**ASSIGNMENT**
Update the items from their start through the line containing "(378, 450)." by changing "Identify" to "Find" and leaving everything else as it is. Return only that stretch of the items.
START AVAILABLE DATA
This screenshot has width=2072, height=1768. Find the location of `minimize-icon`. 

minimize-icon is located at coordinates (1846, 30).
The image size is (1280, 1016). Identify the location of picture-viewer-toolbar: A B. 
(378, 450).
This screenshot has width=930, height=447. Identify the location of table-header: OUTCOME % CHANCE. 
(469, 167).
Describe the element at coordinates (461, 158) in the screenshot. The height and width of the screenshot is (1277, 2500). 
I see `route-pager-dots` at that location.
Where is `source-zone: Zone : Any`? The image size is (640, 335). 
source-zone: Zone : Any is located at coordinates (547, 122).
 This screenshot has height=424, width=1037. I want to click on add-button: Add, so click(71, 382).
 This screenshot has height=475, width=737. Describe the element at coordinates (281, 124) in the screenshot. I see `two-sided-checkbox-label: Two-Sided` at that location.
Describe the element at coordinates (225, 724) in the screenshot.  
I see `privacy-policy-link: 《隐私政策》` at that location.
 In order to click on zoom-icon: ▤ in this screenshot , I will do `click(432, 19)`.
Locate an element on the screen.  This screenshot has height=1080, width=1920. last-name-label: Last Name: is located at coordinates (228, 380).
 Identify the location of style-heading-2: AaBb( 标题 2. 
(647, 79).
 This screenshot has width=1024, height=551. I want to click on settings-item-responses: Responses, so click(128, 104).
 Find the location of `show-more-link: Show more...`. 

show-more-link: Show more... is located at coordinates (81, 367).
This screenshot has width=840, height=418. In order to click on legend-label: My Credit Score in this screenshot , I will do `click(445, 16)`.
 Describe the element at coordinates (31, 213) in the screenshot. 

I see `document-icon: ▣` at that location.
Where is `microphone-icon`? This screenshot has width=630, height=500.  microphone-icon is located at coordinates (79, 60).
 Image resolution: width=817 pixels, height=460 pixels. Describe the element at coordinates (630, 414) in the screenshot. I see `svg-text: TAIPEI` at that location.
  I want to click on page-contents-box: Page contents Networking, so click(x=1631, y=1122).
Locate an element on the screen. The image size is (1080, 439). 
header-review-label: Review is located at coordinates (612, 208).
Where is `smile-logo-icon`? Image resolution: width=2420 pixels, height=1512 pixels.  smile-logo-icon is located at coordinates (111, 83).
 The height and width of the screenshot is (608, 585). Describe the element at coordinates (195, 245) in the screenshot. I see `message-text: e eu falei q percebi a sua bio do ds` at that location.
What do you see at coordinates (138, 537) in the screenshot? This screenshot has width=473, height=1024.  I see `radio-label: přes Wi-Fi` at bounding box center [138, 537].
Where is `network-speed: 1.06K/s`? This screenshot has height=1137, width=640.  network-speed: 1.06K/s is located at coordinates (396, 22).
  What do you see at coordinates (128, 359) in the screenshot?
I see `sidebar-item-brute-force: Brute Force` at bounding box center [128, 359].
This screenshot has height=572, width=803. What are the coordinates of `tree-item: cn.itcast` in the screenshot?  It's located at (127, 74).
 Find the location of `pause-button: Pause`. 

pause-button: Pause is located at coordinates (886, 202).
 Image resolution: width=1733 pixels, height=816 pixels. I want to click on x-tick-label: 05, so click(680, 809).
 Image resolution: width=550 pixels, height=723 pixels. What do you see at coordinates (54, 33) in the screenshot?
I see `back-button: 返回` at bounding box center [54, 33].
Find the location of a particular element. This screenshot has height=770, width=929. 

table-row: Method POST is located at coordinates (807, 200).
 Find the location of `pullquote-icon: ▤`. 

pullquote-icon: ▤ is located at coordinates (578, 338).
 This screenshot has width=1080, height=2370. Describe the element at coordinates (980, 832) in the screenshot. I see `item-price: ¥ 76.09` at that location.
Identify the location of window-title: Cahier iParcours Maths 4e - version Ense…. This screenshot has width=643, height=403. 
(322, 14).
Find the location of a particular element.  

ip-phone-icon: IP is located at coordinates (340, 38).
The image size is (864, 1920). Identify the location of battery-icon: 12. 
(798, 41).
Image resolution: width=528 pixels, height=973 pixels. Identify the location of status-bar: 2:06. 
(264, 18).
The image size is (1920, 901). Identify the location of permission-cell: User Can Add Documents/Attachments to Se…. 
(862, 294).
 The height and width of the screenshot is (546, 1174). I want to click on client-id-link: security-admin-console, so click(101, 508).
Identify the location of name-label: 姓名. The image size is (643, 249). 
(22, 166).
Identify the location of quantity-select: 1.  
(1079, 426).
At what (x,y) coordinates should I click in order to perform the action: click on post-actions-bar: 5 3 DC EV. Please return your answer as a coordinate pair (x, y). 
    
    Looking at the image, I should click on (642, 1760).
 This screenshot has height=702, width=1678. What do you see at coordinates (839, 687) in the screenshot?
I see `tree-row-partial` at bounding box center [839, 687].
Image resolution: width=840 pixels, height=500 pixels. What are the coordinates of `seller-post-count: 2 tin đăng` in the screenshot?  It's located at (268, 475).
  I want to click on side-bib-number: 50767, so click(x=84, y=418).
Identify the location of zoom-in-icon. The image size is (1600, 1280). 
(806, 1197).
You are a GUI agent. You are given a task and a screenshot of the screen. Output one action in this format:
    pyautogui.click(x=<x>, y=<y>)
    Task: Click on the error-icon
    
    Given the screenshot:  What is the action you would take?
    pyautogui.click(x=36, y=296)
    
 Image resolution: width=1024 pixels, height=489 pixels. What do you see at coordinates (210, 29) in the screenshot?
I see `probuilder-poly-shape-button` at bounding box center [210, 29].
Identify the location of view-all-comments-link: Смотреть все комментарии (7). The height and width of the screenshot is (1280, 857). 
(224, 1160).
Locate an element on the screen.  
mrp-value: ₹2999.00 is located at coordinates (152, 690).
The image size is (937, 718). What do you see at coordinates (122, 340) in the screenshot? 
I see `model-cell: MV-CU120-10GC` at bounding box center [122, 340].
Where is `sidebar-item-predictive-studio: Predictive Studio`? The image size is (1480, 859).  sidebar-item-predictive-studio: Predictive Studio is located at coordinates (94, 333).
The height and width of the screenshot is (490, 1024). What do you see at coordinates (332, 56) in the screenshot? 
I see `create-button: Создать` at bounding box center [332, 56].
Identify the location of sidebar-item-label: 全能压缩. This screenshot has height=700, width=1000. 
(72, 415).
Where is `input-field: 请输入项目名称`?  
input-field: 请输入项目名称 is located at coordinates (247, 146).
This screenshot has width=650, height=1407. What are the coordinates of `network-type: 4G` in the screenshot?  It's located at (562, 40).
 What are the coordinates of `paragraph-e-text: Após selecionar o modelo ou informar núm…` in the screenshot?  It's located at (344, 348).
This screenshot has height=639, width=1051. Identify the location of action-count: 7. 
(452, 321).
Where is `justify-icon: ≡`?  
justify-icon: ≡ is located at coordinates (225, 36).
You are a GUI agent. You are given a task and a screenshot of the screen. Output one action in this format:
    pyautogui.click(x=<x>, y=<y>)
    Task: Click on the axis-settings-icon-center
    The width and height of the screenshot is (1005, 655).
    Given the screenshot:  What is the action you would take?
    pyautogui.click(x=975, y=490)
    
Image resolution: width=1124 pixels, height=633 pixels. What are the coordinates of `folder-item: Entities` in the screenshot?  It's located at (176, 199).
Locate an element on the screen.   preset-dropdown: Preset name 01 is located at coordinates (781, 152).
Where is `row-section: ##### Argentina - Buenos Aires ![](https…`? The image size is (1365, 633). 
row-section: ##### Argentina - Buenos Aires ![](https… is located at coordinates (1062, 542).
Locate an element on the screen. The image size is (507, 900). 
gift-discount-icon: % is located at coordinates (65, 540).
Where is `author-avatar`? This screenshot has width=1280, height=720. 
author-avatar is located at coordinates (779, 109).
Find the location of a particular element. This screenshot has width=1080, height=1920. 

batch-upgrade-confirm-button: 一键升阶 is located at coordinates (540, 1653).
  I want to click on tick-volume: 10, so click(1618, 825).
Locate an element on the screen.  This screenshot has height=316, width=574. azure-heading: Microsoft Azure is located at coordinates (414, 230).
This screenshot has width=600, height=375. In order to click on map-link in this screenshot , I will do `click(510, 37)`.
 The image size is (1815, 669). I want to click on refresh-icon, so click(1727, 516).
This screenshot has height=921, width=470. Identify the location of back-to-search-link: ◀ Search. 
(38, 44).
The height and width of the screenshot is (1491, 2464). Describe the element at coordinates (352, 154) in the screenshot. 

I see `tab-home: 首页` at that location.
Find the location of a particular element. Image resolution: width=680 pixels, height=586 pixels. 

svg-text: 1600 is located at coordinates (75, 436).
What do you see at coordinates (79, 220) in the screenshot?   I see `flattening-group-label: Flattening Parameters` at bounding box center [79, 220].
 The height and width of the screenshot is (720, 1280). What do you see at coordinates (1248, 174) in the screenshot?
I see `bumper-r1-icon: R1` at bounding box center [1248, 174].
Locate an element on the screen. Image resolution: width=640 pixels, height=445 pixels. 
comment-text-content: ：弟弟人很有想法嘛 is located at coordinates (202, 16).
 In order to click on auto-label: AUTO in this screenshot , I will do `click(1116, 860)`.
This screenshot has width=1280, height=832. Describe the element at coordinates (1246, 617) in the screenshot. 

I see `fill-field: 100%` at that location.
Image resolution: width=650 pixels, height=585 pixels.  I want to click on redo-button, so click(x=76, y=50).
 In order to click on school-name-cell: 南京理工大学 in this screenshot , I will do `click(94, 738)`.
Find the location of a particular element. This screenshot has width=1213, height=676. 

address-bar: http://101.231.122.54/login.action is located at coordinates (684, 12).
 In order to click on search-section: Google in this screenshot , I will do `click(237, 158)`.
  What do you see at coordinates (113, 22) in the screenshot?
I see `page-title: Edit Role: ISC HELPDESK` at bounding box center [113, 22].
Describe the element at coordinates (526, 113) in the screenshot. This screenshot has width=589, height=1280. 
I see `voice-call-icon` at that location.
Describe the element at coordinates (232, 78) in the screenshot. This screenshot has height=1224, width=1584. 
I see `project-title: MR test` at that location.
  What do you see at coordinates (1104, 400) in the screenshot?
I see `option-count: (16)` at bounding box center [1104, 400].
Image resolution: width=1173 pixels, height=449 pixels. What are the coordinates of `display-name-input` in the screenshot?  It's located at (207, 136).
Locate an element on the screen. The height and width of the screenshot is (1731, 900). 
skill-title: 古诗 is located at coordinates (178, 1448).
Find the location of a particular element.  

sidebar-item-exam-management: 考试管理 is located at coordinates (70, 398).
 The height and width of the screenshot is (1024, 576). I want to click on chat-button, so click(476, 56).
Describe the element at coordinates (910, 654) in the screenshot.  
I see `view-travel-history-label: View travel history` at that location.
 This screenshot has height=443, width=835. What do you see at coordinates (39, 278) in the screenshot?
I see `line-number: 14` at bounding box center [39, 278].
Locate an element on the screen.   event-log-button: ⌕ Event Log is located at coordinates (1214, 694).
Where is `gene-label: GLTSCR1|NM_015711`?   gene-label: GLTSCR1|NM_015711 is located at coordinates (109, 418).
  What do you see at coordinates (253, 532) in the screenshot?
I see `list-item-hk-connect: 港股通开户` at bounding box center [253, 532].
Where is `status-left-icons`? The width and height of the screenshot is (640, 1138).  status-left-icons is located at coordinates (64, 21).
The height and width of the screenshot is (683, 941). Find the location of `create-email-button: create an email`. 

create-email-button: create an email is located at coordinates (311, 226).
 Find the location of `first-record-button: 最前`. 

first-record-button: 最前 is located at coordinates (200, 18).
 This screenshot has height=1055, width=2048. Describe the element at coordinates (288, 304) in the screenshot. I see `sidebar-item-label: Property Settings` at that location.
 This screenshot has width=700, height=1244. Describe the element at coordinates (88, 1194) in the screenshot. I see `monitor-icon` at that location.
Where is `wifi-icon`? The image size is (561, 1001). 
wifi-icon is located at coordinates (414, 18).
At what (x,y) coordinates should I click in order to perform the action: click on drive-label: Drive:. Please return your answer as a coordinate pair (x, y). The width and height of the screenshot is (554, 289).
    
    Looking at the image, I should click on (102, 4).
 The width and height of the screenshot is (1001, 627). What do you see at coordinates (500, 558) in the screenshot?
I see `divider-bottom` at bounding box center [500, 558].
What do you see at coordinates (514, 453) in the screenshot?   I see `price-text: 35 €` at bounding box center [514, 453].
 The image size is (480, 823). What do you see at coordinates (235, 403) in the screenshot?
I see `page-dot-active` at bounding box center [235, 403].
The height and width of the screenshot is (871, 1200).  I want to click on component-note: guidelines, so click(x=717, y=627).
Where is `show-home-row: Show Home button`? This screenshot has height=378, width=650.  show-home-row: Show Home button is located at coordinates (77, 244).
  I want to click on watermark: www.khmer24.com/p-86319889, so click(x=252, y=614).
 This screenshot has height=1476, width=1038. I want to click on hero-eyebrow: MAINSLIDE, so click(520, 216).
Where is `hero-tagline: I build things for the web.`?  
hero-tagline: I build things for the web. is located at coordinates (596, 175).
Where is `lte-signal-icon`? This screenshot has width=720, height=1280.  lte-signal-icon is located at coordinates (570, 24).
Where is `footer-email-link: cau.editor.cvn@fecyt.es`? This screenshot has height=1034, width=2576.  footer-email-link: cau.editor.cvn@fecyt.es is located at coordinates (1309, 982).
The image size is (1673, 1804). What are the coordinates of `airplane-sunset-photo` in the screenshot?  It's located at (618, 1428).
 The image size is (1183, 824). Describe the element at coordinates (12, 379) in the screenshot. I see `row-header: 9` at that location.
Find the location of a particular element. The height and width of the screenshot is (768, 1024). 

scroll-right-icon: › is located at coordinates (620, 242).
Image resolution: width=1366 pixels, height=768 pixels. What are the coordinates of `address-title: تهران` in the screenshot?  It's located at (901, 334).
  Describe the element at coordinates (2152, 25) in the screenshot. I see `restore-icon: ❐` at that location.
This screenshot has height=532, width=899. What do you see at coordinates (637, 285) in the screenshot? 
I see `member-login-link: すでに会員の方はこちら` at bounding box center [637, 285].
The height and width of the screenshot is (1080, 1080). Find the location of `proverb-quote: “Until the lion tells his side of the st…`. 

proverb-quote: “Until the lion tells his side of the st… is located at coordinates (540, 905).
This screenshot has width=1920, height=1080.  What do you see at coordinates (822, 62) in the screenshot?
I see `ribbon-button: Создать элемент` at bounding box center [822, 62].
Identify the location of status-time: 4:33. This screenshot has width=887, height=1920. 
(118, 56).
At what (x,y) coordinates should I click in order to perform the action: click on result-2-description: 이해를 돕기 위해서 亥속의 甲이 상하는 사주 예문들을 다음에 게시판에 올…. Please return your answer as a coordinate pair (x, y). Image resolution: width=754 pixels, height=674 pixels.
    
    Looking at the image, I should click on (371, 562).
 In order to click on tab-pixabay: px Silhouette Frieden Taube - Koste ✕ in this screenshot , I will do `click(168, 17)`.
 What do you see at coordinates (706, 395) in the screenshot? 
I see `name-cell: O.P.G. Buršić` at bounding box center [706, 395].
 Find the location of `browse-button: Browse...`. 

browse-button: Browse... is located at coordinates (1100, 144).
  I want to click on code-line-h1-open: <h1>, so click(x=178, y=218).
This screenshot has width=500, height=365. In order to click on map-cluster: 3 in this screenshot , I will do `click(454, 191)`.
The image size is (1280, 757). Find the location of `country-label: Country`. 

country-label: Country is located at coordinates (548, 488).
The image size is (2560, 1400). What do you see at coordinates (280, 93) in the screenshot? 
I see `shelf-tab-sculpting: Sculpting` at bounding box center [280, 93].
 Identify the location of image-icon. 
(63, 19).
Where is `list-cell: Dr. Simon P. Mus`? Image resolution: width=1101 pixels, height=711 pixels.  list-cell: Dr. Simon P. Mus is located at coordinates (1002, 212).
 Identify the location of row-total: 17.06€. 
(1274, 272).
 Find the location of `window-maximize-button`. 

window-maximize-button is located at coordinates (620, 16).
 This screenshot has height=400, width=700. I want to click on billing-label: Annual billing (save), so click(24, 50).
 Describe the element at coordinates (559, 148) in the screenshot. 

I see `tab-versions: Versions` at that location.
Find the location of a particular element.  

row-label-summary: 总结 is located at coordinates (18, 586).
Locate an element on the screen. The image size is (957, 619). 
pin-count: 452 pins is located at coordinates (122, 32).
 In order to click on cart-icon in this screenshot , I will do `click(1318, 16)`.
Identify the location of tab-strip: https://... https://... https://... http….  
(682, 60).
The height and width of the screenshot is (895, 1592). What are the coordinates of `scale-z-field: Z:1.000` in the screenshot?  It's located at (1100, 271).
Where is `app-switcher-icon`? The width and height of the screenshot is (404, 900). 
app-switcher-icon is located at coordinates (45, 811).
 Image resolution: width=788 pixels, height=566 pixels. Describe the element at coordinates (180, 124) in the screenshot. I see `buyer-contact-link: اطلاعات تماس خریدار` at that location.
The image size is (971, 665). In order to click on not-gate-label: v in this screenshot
END AVAILABLE DATA
**RESPONSE AREA**
This screenshot has width=2072, height=1768. Find the location of `minimize-icon`. 

minimize-icon is located at coordinates (1846, 30).
The image size is (1280, 1016). Find the location of picture-viewer-toolbar: A B. 
(378, 450).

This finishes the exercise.